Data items
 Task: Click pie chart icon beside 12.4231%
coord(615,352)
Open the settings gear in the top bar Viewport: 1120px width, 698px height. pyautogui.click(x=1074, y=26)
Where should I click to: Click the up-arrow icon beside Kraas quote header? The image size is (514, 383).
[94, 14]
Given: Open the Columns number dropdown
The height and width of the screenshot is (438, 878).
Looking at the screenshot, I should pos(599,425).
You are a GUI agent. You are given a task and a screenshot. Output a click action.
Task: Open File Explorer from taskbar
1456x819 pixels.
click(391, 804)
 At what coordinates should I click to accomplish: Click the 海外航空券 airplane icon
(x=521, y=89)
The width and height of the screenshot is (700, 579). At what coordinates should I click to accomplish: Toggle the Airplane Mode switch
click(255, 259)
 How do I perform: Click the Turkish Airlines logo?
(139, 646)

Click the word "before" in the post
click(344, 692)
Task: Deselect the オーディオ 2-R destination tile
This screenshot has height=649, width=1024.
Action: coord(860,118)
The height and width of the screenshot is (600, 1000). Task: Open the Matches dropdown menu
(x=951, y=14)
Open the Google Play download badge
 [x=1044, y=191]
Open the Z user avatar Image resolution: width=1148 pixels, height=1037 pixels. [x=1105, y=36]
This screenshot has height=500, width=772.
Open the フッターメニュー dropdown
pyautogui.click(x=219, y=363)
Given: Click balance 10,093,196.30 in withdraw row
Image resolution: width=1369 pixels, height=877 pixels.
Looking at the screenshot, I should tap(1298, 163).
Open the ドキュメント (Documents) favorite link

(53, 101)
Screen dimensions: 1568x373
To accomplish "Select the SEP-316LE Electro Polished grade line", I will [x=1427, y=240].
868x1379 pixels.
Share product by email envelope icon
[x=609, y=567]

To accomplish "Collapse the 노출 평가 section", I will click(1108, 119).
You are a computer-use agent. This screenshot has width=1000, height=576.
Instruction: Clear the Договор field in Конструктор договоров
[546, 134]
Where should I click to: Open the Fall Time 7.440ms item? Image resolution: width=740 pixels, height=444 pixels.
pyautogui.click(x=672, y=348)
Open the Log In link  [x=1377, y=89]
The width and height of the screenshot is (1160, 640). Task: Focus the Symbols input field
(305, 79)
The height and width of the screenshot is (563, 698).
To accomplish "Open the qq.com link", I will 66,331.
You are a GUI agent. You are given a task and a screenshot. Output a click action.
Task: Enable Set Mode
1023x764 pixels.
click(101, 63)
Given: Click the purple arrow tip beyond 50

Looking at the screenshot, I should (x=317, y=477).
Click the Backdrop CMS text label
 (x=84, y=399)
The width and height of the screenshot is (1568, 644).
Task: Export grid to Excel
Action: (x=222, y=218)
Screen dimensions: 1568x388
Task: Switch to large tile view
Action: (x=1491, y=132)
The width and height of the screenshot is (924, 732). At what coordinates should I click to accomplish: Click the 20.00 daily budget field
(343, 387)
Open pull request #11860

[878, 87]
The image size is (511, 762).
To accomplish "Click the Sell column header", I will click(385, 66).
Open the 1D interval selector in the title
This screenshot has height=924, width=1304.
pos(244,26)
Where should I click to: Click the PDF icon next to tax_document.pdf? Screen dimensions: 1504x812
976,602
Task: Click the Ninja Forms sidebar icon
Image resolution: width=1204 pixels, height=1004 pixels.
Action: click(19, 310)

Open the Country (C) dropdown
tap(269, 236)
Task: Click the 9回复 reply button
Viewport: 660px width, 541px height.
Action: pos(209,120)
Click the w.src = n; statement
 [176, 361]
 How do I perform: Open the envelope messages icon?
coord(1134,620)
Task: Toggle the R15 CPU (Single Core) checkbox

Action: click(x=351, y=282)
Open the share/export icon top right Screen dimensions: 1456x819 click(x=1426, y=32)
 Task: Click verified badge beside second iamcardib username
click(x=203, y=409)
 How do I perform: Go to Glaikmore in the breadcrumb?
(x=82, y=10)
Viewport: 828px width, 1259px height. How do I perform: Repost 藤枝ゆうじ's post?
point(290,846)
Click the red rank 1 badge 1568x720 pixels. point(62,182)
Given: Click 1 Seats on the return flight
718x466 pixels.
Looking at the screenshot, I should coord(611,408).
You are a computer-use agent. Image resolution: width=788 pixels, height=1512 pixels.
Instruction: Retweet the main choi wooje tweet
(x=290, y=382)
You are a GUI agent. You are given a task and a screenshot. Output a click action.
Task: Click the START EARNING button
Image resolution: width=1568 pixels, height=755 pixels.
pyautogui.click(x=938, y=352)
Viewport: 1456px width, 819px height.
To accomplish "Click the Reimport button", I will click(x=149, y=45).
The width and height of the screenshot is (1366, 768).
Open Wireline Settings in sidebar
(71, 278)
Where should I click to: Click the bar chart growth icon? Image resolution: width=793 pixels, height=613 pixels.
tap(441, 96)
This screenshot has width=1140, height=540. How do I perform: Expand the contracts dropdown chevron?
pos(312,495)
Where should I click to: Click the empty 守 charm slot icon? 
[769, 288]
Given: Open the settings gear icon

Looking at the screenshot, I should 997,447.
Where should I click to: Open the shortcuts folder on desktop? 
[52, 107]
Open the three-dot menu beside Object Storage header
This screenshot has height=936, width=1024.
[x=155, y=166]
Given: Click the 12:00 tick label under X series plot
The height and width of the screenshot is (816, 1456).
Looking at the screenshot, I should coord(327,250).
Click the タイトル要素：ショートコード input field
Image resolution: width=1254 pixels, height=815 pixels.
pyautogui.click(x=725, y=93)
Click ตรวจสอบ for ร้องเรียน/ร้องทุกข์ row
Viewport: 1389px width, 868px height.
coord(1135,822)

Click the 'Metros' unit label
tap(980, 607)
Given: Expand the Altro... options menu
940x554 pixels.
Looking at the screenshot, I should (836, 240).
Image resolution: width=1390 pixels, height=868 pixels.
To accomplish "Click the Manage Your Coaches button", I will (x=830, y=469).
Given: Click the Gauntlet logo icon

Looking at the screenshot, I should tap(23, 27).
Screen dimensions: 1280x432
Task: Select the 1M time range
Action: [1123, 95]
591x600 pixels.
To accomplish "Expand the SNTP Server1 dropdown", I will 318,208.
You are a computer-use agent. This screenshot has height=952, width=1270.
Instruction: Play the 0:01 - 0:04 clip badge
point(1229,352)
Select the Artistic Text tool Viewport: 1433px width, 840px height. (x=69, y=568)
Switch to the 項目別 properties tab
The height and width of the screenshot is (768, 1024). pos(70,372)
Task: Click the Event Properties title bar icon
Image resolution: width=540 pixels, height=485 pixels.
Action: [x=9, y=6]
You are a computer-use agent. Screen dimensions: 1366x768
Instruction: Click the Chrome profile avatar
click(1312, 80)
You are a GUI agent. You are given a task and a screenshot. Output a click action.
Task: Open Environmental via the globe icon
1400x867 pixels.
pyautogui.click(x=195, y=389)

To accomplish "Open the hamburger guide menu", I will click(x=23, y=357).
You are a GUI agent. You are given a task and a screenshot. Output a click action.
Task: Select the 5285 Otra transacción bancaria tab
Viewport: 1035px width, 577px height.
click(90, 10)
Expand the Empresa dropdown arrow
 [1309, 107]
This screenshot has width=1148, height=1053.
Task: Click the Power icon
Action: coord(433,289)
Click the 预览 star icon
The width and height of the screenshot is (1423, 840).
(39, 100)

# DIRECTIONS FOR THIS TASK
Edit the rows above so that each "Instruction" reads "Directive", keeping everything else the same.

# FINISHED ANSWER
 Task: Click pie chart icon beside 12.4231%
coord(615,352)
Open the settings gear in the top bar Viewport: 1120px width, 698px height. pyautogui.click(x=1074, y=26)
Where should I click to: Click the up-arrow icon beside Kraas quote header? The image size is (514, 383).
[94, 14]
Given: Open the Columns number dropdown
The height and width of the screenshot is (438, 878).
Looking at the screenshot, I should pos(599,425).
You are a GUI agent. You are given a task and a screenshot. Output a click action.
Task: Open File Explorer from taskbar
1456x819 pixels.
click(391, 804)
 At what coordinates should I click to accomplish: Click the 海外航空券 airplane icon
(x=521, y=89)
The width and height of the screenshot is (700, 579). At what coordinates should I click to accomplish: Toggle the Airplane Mode switch
click(255, 259)
 How do I perform: Click the Turkish Airlines logo?
(139, 646)

Click the word "before" in the post
click(344, 692)
Task: Deselect the オーディオ 2-R destination tile
This screenshot has height=649, width=1024.
Action: coord(860,118)
The height and width of the screenshot is (600, 1000). Task: Open the Matches dropdown menu
(x=951, y=14)
Open the Google Play download badge
 [x=1044, y=191]
Open the Z user avatar Image resolution: width=1148 pixels, height=1037 pixels. [x=1105, y=36]
This screenshot has height=500, width=772.
Open the フッターメニュー dropdown
pyautogui.click(x=219, y=363)
Given: Click balance 10,093,196.30 in withdraw row
Image resolution: width=1369 pixels, height=877 pixels.
Looking at the screenshot, I should tap(1298, 163).
Open the ドキュメント (Documents) favorite link

(53, 101)
Screen dimensions: 1568x373
To accomplish "Select the SEP-316LE Electro Polished grade line", I will [x=1427, y=240].
868x1379 pixels.
Share product by email envelope icon
[x=609, y=567]

To accomplish "Collapse the 노출 평가 section", I will click(1108, 119).
You are a computer-use agent. This screenshot has width=1000, height=576.
Directive: Clear the Договор field in Конструктор договоров
[546, 134]
Where should I click to: Open the Fall Time 7.440ms item? Image resolution: width=740 pixels, height=444 pixels.
pyautogui.click(x=672, y=348)
Open the Log In link  [x=1377, y=89]
The width and height of the screenshot is (1160, 640). Task: Focus the Symbols input field
(305, 79)
The height and width of the screenshot is (563, 698).
To accomplish "Open the qq.com link", I will 66,331.
You are a GUI agent. You are given a task and a screenshot. Output a click action.
Task: Enable Set Mode
1023x764 pixels.
click(101, 63)
Given: Click the purple arrow tip beyond 50

Looking at the screenshot, I should (x=317, y=477).
Click the Backdrop CMS text label
 (x=84, y=399)
The width and height of the screenshot is (1568, 644).
Task: Export grid to Excel
Action: (x=222, y=218)
Screen dimensions: 1568x388
Task: Switch to large tile view
Action: (x=1491, y=132)
The width and height of the screenshot is (924, 732). At what coordinates should I click to accomplish: Click the 20.00 daily budget field
(343, 387)
Open pull request #11860

[878, 87]
The image size is (511, 762).
To accomplish "Click the Sell column header", I will click(385, 66).
Open the 1D interval selector in the title
This screenshot has height=924, width=1304.
pos(244,26)
Where should I click to: Click the PDF icon next to tax_document.pdf? Screen dimensions: 1504x812
976,602
Task: Click the Ninja Forms sidebar icon
Image resolution: width=1204 pixels, height=1004 pixels.
Action: click(19, 310)

Open the Country (C) dropdown
tap(269, 236)
Task: Click the 9回复 reply button
Viewport: 660px width, 541px height.
Action: pos(209,120)
Click the w.src = n; statement
 [176, 361]
 How do I perform: Open the envelope messages icon?
coord(1134,620)
Task: Toggle the R15 CPU (Single Core) checkbox

Action: click(x=351, y=282)
Open the share/export icon top right Screen dimensions: 1456x819 click(x=1426, y=32)
 Task: Click verified badge beside second iamcardib username
click(x=203, y=409)
 How do I perform: Go to Glaikmore in the breadcrumb?
(x=82, y=10)
Viewport: 828px width, 1259px height. How do I perform: Repost 藤枝ゆうじ's post?
point(290,846)
Click the red rank 1 badge 1568x720 pixels. point(62,182)
Given: Click 1 Seats on the return flight
718x466 pixels.
Looking at the screenshot, I should coord(611,408).
You are a computer-use agent. Image resolution: width=788 pixels, height=1512 pixels.
Directive: Retweet the main choi wooje tweet
(x=290, y=382)
You are a GUI agent. You are given a task and a screenshot. Output a click action.
Task: Click the START EARNING button
Image resolution: width=1568 pixels, height=755 pixels.
pyautogui.click(x=938, y=352)
Viewport: 1456px width, 819px height.
To accomplish "Click the Reimport button", I will click(x=149, y=45).
The width and height of the screenshot is (1366, 768).
Open Wireline Settings in sidebar
(71, 278)
Where should I click to: Click the bar chart growth icon? Image resolution: width=793 pixels, height=613 pixels.
tap(441, 96)
This screenshot has width=1140, height=540. How do I perform: Expand the contracts dropdown chevron?
pos(312,495)
Where should I click to: Click the empty 守 charm slot icon? 
[769, 288]
Given: Open the settings gear icon

Looking at the screenshot, I should 997,447.
Where should I click to: Open the shortcuts folder on desktop? 
[52, 107]
Open the three-dot menu beside Object Storage header
This screenshot has height=936, width=1024.
[x=155, y=166]
Given: Click the 12:00 tick label under X series plot
The height and width of the screenshot is (816, 1456).
Looking at the screenshot, I should coord(327,250).
Click the タイトル要素：ショートコード input field
Image resolution: width=1254 pixels, height=815 pixels.
pyautogui.click(x=725, y=93)
Click ตรวจสอบ for ร้องเรียน/ร้องทุกข์ row
Viewport: 1389px width, 868px height.
coord(1135,822)

Click the 'Metros' unit label
tap(980, 607)
Given: Expand the Altro... options menu
940x554 pixels.
Looking at the screenshot, I should (836, 240).
Image resolution: width=1390 pixels, height=868 pixels.
To accomplish "Click the Manage Your Coaches button", I will (x=830, y=469).
Given: Click the Gauntlet logo icon

Looking at the screenshot, I should tap(23, 27).
Screen dimensions: 1280x432
Task: Select the 1M time range
Action: [1123, 95]
591x600 pixels.
To accomplish "Expand the SNTP Server1 dropdown", I will 318,208.
You are a computer-use agent. This screenshot has height=952, width=1270.
Directive: Play the 0:01 - 0:04 clip badge
point(1229,352)
Select the Artistic Text tool Viewport: 1433px width, 840px height. (x=69, y=568)
Switch to the 項目別 properties tab
The height and width of the screenshot is (768, 1024). pos(70,372)
Task: Click the Event Properties title bar icon
Image resolution: width=540 pixels, height=485 pixels.
Action: [x=9, y=6]
You are a computer-use agent. Screen dimensions: 1366x768
Directive: Click the Chrome profile avatar
click(1312, 80)
You are a GUI agent. You are given a task and a screenshot. Output a click action.
Task: Open Environmental via the globe icon
1400x867 pixels.
pyautogui.click(x=195, y=389)

To accomplish "Open the hamburger guide menu", I will click(x=23, y=357).
You are a GUI agent. You are given a task and a screenshot. Output a click action.
Task: Select the 5285 Otra transacción bancaria tab
Viewport: 1035px width, 577px height.
click(90, 10)
Expand the Empresa dropdown arrow
 [1309, 107]
This screenshot has width=1148, height=1053.
Task: Click the Power icon
Action: coord(433,289)
Click the 预览 star icon
The width and height of the screenshot is (1423, 840).
(39, 100)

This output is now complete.